REQUIREMENT:
Bring together every line in the data that includes "computer".

─── INFORMATION

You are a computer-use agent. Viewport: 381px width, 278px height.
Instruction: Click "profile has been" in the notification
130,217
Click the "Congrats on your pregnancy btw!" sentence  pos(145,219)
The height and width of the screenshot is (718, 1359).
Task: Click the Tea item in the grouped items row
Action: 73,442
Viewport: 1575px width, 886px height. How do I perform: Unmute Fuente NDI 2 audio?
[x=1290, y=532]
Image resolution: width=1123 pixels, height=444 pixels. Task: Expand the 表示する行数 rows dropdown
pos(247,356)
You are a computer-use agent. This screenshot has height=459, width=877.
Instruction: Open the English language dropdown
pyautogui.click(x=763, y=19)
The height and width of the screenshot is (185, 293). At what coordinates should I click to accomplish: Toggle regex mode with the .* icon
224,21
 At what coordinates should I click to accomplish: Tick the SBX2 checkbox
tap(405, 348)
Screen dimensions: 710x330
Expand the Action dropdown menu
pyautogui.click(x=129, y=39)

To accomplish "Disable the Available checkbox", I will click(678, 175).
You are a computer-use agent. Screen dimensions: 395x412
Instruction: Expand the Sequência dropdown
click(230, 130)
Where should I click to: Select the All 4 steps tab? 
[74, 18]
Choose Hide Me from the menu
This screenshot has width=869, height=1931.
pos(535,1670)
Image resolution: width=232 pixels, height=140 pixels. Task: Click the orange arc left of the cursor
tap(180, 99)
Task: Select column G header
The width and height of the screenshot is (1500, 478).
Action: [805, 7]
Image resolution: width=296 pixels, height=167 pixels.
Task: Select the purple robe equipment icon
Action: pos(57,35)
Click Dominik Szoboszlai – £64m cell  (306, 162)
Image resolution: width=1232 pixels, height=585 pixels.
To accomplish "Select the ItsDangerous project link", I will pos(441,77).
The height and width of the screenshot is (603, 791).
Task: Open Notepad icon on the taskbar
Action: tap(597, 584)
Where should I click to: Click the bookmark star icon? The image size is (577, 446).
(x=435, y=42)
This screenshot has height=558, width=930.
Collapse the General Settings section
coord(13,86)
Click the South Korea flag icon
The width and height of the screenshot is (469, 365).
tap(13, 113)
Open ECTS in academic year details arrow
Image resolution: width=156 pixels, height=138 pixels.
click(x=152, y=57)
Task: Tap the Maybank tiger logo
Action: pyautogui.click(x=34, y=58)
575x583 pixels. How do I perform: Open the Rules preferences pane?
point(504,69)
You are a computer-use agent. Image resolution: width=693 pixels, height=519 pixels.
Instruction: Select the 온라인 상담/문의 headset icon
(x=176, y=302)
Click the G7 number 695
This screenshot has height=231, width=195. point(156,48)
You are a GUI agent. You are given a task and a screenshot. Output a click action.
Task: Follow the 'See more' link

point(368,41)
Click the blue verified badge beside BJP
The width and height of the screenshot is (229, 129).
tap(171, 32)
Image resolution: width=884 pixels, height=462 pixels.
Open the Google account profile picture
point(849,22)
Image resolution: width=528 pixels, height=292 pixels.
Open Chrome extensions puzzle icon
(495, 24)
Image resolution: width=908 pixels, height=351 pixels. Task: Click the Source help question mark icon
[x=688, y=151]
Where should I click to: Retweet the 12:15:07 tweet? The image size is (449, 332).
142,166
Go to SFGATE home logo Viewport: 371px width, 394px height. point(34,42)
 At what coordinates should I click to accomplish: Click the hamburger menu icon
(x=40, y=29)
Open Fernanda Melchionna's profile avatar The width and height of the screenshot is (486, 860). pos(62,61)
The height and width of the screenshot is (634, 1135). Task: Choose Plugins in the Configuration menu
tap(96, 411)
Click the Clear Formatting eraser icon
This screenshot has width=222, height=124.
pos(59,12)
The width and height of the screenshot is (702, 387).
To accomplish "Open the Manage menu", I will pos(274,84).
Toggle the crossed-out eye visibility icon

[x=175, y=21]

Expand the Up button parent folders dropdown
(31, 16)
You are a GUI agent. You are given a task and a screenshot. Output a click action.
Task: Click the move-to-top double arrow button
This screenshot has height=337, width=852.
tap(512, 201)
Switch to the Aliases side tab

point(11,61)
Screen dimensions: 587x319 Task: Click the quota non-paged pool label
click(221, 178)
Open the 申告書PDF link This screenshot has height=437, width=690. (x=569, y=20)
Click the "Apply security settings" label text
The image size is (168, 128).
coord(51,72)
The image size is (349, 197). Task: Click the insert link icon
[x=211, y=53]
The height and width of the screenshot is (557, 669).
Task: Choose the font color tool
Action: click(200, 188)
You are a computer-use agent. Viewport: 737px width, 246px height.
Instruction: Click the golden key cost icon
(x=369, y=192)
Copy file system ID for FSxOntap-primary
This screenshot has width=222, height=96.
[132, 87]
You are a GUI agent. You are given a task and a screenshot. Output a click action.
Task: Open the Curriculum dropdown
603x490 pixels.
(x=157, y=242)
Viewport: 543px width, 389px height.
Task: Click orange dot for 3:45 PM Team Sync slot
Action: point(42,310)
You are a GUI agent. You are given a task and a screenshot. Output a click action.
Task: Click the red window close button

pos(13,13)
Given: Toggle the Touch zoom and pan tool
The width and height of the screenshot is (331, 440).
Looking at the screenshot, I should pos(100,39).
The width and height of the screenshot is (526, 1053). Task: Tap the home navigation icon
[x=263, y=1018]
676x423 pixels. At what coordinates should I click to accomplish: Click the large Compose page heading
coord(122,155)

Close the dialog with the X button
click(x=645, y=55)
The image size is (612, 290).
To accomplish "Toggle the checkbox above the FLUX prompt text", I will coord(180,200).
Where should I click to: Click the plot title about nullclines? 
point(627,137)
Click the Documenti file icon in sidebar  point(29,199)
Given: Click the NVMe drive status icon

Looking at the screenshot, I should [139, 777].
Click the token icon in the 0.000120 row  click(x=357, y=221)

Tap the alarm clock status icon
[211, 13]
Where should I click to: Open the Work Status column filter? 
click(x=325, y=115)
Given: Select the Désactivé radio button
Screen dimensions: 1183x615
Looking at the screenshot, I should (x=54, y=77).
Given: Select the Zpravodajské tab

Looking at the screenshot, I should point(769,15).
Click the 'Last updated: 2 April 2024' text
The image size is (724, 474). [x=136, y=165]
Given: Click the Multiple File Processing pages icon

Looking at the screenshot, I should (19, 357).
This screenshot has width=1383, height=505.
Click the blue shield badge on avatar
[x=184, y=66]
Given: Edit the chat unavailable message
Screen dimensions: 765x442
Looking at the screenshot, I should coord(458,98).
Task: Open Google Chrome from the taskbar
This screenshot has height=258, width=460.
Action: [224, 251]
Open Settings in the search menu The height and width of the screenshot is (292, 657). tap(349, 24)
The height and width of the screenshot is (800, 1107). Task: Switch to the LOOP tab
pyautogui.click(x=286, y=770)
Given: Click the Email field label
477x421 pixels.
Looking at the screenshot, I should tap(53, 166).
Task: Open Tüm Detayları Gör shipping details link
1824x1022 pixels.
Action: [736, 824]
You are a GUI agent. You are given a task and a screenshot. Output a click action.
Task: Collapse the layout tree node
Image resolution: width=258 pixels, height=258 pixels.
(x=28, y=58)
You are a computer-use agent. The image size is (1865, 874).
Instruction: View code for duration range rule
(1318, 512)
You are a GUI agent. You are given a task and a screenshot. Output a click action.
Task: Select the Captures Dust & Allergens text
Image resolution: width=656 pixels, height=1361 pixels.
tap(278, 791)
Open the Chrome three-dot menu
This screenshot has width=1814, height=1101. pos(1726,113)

──────

EXPECTED ANSWER:
You are a computer-use agent. Viewport: 381px width, 278px height.
You are a computer-use agent. This screenshot has height=459, width=877.
You are a computer-use agent. Screen dimensions: 395x412
You are a computer-use agent. Image resolution: width=693 pixels, height=519 pixels.
You are a computer-use agent. Viewport: 737px width, 246px height.
You are a computer-use agent. The image size is (1865, 874).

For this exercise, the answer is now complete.